For more information, visit \http://www.public.iastate.edu/~nscentral/ Read the paper published by PNAS at http://www.pnas.org/cgi/reprint/105/15/5897
Nice one, guys…$400 000 should buy a few more ORFs…B-) Seriously, though, the dogma has been for years that potyviruses, like picornaviruses, have a single long (~10kb) ORF, which expresses a polypeptide from the genomic RNA which is cotranslationally processed into a number of different proteins – and that was all there was. This discovery is like finding a new and secret drawer in an old and familiar chest of drawers, or an extra pocket in your trousers. Or, as I did recently, that there wer two interior lights in my car which I had not known of for six years…but I digress.
In the words of the authors:
“We report the discovery of a short ORF embedded within the P3 cistron of the polyprotein but translated in the +2 reading-frame. The ORF, termed pipo, is conserved and has a strong bioinformatic coding signature throughout the large and diverse Potyviridae family. Mutations that knock out expression of the PIPO protein in Turnip mosaic potyvirus but leave the polyprotein amino acid sequence unaltered are lethal to the virus. Immunoblotting with antisera raised against two nonoverlapping 14-aa antigens, derived from the PIPO amino acid sequence, reveals the expression of an ~25-kDa PIPO fusion product in planta. This is consistent with expression of PIPO as a P3-PIPO fusion product via ribosomal frameshifting or transcriptional slippage at a highly conserved G1-2A6-7 motif at the 5′ end of pipo. This discovery suggests that other short overlapping genes may remain hidden even in well studied virus genomes (as well as cellular organisms)…”

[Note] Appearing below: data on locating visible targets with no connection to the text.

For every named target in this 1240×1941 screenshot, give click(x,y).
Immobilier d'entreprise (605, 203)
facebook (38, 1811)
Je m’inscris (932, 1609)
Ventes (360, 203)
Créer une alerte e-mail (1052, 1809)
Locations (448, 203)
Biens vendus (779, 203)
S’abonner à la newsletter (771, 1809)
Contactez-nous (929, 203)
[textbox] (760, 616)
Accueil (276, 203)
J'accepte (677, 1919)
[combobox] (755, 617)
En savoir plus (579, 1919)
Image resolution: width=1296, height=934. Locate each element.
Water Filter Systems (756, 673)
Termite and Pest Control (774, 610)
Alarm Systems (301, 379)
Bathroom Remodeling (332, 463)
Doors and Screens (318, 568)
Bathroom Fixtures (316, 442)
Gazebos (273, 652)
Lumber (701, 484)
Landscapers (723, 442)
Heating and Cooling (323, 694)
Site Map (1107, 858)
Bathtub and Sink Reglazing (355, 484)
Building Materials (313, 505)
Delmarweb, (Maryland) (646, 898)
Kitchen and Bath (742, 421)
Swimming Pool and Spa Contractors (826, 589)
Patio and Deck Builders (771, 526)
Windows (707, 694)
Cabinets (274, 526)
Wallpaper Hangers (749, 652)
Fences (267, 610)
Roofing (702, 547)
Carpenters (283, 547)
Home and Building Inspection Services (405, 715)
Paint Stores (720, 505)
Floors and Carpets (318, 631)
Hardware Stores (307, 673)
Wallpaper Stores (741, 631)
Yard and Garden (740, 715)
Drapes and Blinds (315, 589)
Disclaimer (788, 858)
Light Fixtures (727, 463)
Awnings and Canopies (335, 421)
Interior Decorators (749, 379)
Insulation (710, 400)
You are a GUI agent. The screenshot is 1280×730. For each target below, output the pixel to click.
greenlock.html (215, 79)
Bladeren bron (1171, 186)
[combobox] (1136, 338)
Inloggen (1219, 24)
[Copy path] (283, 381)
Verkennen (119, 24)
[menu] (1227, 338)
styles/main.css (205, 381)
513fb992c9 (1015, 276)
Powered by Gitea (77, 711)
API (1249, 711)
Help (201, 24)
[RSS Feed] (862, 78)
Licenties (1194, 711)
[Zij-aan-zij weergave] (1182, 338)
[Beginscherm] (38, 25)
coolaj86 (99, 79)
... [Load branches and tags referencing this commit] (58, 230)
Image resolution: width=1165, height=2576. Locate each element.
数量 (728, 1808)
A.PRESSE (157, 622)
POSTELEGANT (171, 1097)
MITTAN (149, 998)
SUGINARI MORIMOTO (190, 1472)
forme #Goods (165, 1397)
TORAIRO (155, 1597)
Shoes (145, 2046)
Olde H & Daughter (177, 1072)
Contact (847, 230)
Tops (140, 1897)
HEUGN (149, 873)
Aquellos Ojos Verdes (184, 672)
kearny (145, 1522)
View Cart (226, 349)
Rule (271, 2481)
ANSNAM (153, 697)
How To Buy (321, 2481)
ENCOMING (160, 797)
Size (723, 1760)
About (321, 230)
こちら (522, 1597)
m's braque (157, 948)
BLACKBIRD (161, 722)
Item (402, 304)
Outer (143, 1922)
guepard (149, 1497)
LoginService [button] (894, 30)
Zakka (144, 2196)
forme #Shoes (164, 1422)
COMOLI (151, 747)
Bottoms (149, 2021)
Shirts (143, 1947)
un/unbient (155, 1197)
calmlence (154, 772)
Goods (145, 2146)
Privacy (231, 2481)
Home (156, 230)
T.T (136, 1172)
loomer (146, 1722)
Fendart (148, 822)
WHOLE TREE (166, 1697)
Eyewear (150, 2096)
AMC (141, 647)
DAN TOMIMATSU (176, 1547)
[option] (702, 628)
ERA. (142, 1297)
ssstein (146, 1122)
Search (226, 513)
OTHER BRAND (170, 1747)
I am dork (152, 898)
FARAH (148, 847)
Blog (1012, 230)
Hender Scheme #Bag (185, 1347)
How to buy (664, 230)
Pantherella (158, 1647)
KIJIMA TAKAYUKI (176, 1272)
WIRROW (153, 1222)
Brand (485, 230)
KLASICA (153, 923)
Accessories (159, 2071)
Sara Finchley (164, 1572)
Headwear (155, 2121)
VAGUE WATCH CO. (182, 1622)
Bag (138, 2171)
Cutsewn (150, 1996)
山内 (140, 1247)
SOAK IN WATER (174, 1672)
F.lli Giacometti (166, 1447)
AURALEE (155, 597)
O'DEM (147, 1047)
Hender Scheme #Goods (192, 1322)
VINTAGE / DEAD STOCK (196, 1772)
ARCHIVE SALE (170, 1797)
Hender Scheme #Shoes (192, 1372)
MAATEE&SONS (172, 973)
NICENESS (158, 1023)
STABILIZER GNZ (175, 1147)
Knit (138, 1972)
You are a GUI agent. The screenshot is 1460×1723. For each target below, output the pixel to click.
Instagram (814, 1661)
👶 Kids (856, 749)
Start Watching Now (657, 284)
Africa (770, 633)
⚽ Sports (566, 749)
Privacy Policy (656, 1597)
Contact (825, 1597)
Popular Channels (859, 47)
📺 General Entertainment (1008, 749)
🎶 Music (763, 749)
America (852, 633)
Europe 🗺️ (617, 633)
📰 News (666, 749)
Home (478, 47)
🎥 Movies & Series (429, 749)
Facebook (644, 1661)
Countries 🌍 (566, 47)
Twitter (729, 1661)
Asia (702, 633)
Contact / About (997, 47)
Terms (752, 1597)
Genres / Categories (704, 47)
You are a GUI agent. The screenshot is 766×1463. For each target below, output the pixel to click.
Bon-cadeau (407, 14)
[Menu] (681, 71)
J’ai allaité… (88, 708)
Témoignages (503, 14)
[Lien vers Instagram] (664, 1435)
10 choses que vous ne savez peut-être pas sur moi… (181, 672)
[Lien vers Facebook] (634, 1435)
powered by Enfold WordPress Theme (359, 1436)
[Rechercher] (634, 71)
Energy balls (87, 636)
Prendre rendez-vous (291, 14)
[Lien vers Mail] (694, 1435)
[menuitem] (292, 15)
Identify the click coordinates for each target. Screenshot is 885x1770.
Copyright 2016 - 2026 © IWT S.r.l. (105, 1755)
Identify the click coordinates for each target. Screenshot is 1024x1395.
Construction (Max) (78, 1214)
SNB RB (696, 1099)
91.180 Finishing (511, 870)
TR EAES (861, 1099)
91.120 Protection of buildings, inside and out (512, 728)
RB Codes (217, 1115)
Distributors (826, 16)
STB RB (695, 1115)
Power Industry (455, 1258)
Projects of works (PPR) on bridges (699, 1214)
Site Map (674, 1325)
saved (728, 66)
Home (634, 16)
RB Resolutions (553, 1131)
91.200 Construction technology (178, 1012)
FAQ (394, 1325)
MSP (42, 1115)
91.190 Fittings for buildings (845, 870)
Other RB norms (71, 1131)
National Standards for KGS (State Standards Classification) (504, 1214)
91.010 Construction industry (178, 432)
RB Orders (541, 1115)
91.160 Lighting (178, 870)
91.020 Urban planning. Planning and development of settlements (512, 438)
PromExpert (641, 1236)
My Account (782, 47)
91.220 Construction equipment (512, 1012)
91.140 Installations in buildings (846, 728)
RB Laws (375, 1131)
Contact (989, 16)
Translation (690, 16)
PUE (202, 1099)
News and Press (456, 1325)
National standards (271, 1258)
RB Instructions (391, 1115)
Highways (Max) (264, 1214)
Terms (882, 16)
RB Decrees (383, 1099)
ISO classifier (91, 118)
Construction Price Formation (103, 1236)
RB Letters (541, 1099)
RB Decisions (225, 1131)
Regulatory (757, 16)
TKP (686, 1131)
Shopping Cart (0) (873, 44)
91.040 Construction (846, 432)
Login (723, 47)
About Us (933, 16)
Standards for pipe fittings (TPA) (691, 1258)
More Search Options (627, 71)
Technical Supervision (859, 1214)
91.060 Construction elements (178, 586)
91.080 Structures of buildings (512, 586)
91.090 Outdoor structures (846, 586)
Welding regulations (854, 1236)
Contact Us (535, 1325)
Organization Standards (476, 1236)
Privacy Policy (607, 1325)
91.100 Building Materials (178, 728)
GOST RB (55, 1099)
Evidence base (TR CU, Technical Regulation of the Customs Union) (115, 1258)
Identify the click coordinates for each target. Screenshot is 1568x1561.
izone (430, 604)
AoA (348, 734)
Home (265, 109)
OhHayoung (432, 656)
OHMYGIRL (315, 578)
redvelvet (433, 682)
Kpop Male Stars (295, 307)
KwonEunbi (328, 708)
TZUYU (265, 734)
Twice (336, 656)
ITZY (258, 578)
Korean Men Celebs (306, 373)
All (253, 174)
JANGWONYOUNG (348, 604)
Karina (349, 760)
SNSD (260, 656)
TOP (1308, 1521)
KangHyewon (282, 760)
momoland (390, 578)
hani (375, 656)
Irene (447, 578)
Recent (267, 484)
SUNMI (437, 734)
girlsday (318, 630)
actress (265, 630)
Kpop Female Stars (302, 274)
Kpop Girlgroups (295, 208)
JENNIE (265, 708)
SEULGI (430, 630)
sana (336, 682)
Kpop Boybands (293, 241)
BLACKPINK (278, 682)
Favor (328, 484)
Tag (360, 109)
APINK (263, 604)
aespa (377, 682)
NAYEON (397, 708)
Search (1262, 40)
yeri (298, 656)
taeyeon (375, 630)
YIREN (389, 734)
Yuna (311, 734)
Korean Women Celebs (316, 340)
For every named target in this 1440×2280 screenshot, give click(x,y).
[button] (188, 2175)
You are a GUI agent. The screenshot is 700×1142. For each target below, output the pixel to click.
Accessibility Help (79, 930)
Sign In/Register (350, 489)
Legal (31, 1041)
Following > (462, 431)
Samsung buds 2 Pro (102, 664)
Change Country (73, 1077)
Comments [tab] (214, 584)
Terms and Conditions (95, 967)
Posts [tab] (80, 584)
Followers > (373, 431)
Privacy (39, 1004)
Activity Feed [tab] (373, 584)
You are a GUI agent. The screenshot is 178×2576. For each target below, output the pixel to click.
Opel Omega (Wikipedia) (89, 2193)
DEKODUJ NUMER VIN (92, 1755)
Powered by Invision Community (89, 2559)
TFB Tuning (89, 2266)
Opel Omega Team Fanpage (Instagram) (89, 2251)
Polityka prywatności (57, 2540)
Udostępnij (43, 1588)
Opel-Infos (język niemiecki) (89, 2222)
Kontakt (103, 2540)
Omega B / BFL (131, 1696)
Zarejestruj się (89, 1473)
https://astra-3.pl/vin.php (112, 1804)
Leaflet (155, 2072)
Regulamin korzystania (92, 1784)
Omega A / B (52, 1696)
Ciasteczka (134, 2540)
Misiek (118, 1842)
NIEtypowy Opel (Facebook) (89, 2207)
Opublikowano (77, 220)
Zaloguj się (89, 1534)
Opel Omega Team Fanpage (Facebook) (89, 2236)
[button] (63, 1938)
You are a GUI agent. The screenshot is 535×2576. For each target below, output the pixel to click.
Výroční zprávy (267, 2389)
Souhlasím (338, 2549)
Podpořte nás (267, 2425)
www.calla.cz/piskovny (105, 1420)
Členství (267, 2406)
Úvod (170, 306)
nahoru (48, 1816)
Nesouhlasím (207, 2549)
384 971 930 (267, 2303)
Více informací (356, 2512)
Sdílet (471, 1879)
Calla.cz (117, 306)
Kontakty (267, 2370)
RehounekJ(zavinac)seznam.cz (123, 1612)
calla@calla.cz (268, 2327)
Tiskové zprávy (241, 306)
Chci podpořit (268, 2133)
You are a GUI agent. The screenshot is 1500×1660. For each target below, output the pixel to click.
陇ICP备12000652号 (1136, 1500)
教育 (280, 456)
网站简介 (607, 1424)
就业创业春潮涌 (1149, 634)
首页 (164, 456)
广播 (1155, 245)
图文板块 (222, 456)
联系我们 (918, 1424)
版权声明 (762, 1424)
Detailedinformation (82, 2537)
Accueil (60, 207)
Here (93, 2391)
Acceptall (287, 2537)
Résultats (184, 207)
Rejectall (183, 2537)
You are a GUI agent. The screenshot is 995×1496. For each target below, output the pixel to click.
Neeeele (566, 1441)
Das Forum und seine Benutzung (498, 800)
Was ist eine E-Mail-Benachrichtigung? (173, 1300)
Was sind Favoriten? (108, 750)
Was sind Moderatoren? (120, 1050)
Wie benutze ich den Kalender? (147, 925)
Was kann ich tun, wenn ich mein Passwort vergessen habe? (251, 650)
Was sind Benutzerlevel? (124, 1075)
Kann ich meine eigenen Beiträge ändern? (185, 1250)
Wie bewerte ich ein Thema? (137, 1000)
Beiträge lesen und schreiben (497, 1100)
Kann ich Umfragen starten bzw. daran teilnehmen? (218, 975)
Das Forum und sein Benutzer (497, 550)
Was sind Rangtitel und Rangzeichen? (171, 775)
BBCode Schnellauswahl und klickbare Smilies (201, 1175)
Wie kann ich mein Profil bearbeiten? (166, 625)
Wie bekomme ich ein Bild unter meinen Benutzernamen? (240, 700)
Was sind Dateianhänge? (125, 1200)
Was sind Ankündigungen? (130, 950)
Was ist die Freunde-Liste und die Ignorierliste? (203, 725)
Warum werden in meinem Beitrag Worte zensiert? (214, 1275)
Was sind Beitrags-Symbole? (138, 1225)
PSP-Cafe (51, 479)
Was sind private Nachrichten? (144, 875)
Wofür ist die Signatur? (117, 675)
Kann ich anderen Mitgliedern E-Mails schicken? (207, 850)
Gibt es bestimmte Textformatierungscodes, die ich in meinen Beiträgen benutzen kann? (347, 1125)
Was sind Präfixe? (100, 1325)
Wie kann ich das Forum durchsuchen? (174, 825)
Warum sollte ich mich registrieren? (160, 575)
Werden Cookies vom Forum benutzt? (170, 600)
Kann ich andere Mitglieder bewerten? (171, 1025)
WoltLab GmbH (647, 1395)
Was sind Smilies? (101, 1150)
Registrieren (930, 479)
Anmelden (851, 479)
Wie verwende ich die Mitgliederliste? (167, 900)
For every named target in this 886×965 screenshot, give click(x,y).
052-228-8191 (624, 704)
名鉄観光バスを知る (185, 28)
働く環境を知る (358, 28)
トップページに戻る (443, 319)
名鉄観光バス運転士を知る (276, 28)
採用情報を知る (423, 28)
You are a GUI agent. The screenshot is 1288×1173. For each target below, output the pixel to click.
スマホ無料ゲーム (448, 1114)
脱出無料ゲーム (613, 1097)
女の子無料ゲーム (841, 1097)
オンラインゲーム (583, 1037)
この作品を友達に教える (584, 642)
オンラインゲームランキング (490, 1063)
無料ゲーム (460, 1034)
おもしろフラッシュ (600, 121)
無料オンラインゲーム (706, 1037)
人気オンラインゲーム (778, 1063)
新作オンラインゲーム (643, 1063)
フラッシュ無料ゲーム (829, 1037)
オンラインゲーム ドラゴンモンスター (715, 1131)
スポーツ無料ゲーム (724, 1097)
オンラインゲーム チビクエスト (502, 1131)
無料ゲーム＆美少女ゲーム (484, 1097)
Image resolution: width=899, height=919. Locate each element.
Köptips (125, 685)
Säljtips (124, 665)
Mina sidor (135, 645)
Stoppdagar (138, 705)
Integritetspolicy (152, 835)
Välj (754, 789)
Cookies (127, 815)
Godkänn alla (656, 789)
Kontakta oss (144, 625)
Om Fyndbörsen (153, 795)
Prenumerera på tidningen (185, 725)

They go on to tout the virtues of the “software package MLOGD”, which it turns out is from here (Firth AE, Brown CM (2006) Detecting overlapping coding sequences in virus genomes. BMC Bioinformatics 7:75), and is the Maximum Likelihood Overlapping Gene Detector. They say:
“Tests show that, from an alignment with just 20 mutations, MLOGD can discriminate non-overlapping CDSs from non-coding ORFs with a typical accuracy of up to 98%, and can detect CDSs overlapping known CDSs with a typical accuracy of 90%. In addition, the software produces a variety of statistics and graphics, useful for analysing an input multiple sequence alignment.”
And yes, it does make nice pictures: see this and this for examples.
All of which simply goes to reinforce my conviction that virus genomes may be generally quite small, but small does not necessarily mean simple. Small means having to compress information, reuse sequences – and overlap ORFs in unsuspected ways.